The GDPR will apply to EU and non-EU companies that
(i) process personal data in relation to the offering of goods or services to EU data subjects or
(ii) monitor individuals’ behaviours that are conducted within the EU. The concepts of personal data and processing remain very broad. Personal data include any kind of information (i.e., location data, online identifier) that allows a person to be identified—even indirectly.
Few Challenges in GDPR
Age Gate in GDPR ensures parents consent is mandatory while processing data of 16 yrs below age. This is important because in most of the situation portal will lack age verification system and some control mechanism should be in place to record and store these consent securely. Secondly the Consent language should be clearer and should be communicative. Hence Privacy control framework Integration with legal framework is a must.
Right to know furthermore gives Data control rights to EU individuals. As per the clause every Individual should, therefore, have the right to know and obtain communication in particular with regard to
(i) The Purposes for which the personal data are processed,
(ii) Where possible the period for which the personal data are processed,
(iii) The recipients of the personal data, the logic involved in any automatic personal data processing.
Allowing individual to Erasure of personal data will need a careful implementation since forensic might need to have traces of user data. Legal Consent framework need carefully address these issues in conjunction with technology.
Security of privacy data processing demands the pseudonymisation and encryption of personal data. However there are different algorithms to mask data such as Secure Substitution, Key Masking, Randomizer, Shuffling, Simulation, Encryption and Mathematical Formula Based.
Privacy by Design Privacy need to be addressed in the system or process during design phase, it should not be restricted to new systems but also include legacy systems and change management process.
Few IT Challenges in implementing GDPR
Data Identification – Data growing out of control, PII data can be held on any endpoint, how to identify and categorise will be an ongoing challenge.
Initial Cleanup – Making data retention policy as per different regulation and initial cleanup from systems will need enormous amount of efforts right from choosing technology till Implementing and executing policies on interdependent systems.
Inventorying Data, Data categorisation and ongoing cleanup needs to be part of the policy framework and also should be practical.
Structured Approach to Privacy Management – Lack of Business aware data management will encumber Privacy data management.
Technology Evolution – Bar Code / RFID based solution reveals privacy information and need to be protected.

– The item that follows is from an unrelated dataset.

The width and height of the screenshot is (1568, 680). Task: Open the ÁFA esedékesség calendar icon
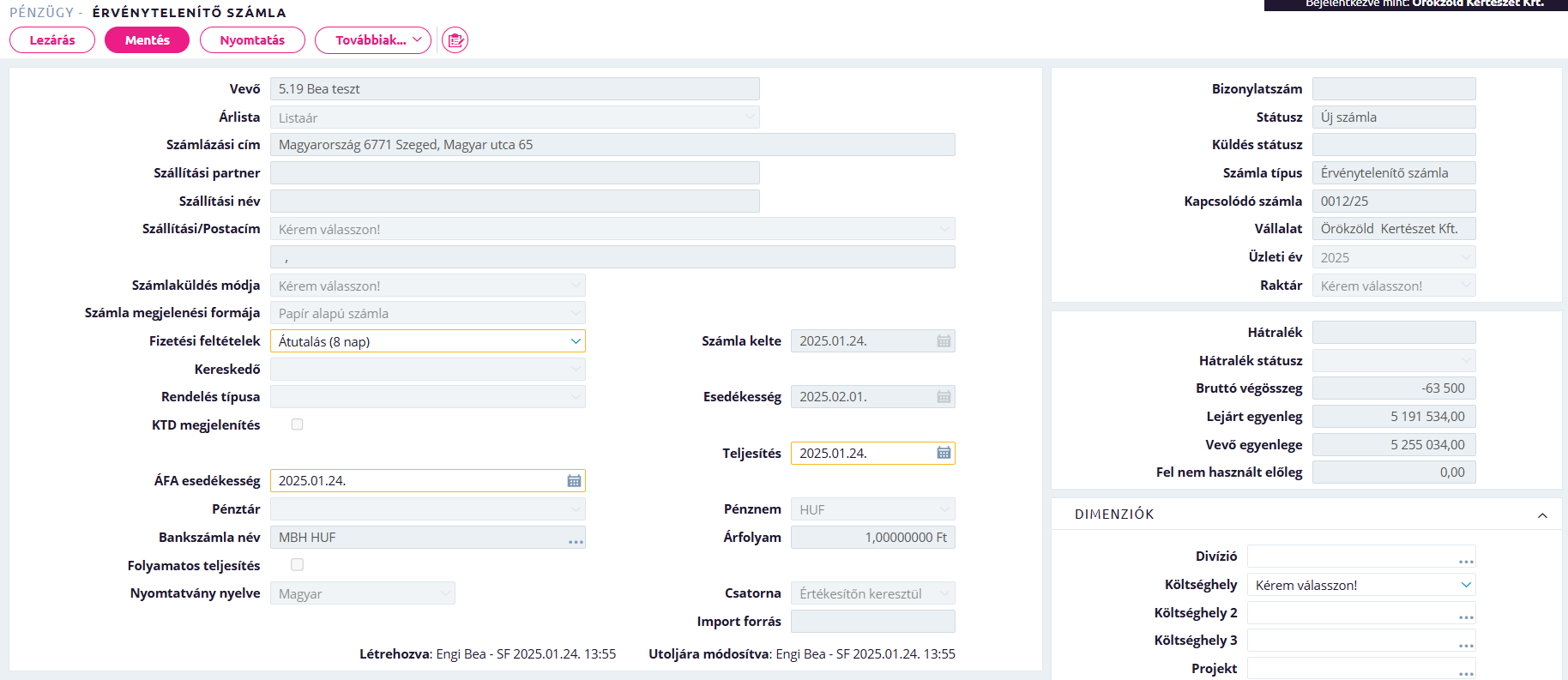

E.g. on Bar code printed Flight Boarding pass reveals privacy information of passenger.
Skilled Resources – The main challenge most companies are facing now is the lack of skilled cyber security resources, which is addressed by commitment towards raising awareness of the cyber security skills shortage.
Opportunities to C’Level Executive
1. Data rationalisation – There could be duplication in data management which can be normalised which can directly help to optimisation cost. Cost reduction in Backup solution, increase in cloud solution effectiveness.
2. Effective control of Information Management – With Privacy data management program CISO’s and CRO will be able to proactively identify risk and address data leakage in effective ways.
3. Effective IT management Software Engineering practices/Documentation – Compliance Implementation needs very comprehensive records of data processing documentation which should have detailed data mapping to determine what data is collected, how and why, where it is stored, who has access to it and whether approach is integrated legal framework etc.
4. Business driven approach - As the business design data strategy, Privacy Office needs to ensure Policy and framework are up-to-date and relevant which intern demand collaboration with Business, Risk Legal and IT.
5. Robust Information Security management – Compliance to privacy framework will help C-suit to build strong Technological and process control framework which can be also easily integrated with Security Operation management for privacy breaches and opportunity to get more Budgets.